What needs to be done — Take the records below from their first line to the line with "This screenshot has height=532, width=2576.", and restate those lines word for word.

Dataset entries
- - - -

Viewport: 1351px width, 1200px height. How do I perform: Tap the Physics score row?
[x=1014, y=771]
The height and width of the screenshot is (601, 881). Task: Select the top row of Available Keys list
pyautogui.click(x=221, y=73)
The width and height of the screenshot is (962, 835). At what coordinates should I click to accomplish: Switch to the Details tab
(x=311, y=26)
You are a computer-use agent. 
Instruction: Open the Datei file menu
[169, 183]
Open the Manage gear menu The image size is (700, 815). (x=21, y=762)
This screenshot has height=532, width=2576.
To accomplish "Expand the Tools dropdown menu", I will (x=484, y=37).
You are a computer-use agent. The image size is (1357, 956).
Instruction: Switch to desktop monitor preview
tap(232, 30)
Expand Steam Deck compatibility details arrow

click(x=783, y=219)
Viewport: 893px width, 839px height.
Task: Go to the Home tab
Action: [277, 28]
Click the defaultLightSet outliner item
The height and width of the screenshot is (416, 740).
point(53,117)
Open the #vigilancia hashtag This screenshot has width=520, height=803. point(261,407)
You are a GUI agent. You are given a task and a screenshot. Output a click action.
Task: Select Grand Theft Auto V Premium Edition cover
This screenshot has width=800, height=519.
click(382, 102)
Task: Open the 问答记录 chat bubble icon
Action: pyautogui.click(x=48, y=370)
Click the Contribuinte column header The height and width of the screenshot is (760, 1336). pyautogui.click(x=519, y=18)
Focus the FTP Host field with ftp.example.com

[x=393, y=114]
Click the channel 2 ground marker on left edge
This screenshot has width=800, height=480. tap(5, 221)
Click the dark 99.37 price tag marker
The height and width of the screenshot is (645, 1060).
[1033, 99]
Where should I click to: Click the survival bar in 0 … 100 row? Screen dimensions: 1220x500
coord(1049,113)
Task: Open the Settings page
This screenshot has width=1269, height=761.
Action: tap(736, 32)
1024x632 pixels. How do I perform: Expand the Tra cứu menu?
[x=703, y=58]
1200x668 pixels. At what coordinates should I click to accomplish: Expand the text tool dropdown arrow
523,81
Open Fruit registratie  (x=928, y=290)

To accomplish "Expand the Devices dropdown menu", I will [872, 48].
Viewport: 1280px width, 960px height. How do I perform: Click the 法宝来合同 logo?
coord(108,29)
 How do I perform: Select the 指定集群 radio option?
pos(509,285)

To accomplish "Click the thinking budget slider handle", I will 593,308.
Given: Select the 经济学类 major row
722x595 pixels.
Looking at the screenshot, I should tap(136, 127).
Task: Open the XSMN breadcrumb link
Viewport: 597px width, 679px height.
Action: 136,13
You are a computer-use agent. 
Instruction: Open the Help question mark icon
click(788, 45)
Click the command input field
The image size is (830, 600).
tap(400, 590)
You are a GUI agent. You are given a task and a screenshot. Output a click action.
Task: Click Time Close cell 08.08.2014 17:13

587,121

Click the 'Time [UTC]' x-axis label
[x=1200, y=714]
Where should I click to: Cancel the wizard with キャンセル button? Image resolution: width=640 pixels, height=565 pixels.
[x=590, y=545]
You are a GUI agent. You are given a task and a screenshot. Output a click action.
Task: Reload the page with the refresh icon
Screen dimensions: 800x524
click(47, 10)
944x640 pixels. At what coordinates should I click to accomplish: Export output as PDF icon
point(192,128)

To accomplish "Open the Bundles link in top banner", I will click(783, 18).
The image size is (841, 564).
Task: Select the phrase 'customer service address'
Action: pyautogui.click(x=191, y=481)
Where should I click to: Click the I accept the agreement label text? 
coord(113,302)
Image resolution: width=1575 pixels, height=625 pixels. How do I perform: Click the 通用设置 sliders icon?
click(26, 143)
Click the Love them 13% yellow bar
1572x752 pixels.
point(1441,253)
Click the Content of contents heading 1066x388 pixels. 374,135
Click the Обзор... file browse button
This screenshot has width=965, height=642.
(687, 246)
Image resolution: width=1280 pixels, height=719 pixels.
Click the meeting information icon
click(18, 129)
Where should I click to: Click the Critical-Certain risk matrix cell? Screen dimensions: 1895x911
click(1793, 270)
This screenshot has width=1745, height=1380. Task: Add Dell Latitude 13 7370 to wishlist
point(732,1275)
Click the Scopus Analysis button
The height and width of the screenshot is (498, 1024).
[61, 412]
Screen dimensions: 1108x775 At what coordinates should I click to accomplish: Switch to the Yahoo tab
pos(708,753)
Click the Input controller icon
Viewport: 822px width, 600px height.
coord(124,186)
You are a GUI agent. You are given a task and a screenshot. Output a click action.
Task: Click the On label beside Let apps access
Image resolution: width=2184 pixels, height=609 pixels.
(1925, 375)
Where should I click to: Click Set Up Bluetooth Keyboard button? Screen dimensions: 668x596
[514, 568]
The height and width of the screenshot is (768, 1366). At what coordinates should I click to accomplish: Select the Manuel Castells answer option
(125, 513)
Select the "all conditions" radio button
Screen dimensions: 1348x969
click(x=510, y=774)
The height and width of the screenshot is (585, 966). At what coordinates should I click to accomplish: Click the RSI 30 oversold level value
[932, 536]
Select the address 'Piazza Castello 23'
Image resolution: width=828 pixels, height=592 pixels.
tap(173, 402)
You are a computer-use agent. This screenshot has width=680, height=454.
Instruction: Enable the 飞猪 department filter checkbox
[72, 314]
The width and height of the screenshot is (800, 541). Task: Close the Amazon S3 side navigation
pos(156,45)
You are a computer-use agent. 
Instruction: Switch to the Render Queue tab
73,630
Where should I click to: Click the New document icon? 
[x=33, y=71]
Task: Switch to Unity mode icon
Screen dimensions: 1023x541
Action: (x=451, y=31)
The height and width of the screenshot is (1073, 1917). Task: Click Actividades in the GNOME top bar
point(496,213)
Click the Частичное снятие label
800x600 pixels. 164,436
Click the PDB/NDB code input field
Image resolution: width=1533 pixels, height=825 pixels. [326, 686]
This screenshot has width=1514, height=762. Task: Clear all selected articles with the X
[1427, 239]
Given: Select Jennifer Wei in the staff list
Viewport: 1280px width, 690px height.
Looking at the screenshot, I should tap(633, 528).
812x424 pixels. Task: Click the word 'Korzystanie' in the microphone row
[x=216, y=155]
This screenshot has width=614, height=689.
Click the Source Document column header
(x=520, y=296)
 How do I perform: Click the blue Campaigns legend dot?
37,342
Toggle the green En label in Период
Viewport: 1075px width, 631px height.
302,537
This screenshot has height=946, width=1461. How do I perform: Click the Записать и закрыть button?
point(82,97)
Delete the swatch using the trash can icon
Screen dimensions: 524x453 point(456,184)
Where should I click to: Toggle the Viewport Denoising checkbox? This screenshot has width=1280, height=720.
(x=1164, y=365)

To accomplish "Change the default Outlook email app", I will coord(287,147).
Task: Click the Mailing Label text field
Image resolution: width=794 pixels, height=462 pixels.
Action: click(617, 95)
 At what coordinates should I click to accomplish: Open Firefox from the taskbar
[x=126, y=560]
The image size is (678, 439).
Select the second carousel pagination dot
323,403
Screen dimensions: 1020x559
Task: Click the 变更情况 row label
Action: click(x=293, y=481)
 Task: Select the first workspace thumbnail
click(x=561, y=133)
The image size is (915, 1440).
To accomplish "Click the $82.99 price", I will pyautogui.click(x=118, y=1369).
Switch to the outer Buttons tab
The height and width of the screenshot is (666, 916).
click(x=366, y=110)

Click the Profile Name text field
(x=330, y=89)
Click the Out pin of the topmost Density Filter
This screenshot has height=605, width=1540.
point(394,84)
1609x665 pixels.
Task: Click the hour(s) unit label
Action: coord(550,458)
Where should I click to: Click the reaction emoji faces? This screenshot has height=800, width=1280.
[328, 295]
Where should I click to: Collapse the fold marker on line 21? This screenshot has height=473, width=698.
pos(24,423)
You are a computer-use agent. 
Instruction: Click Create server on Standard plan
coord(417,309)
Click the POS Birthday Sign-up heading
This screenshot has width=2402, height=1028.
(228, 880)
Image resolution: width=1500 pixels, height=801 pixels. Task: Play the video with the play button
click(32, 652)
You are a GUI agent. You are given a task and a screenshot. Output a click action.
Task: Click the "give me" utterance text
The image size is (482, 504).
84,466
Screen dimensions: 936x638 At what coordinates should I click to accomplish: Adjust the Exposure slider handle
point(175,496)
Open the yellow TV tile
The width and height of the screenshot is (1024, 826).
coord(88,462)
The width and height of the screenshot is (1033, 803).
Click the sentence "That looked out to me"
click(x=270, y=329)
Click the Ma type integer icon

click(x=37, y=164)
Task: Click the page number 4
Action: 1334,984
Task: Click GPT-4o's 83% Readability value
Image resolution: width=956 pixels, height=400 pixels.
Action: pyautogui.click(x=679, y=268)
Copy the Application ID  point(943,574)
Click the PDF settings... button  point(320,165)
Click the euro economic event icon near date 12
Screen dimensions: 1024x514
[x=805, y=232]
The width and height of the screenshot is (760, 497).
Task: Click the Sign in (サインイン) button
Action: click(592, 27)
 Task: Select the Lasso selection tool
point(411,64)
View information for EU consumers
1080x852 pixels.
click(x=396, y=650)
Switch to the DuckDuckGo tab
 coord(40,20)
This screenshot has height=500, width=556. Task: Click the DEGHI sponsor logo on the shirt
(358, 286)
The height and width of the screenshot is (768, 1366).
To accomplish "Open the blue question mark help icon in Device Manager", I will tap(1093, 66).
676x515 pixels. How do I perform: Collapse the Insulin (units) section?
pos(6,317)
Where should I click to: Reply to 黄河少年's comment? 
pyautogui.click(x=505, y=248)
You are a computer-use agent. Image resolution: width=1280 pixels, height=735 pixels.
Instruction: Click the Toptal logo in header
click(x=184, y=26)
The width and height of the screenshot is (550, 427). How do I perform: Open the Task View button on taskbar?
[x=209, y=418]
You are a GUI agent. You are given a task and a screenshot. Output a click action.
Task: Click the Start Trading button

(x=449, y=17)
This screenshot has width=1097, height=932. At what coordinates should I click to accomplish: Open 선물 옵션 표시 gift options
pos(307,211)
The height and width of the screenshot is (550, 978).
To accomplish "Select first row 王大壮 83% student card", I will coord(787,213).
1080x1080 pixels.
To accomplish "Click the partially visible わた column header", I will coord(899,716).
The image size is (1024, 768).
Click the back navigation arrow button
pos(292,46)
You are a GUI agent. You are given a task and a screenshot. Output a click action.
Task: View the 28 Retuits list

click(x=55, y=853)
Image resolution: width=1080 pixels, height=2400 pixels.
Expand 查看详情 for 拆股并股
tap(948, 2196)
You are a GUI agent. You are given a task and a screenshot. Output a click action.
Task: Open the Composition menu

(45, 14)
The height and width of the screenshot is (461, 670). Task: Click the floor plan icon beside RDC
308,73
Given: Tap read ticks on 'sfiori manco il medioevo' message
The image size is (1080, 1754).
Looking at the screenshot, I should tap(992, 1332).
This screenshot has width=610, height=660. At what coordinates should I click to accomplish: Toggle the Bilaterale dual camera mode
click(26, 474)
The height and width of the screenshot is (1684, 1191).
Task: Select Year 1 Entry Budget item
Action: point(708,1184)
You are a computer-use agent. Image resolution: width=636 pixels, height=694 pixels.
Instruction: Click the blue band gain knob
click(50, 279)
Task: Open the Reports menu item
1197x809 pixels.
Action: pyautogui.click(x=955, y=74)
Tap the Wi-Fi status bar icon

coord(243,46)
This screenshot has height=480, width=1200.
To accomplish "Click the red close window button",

- - - -

Answer box —
Viewport: 1351px width, 1200px height. How do I perform: Tap the Physics score row?
[x=1014, y=771]
The height and width of the screenshot is (601, 881). Task: Select the top row of Available Keys list
pyautogui.click(x=221, y=73)
The width and height of the screenshot is (962, 835). At what coordinates should I click to accomplish: Switch to the Details tab
(x=311, y=26)
You are a computer-use agent. 
Instruction: Open the Datei file menu
[169, 183]
Open the Manage gear menu The image size is (700, 815). (x=21, y=762)
This screenshot has height=532, width=2576.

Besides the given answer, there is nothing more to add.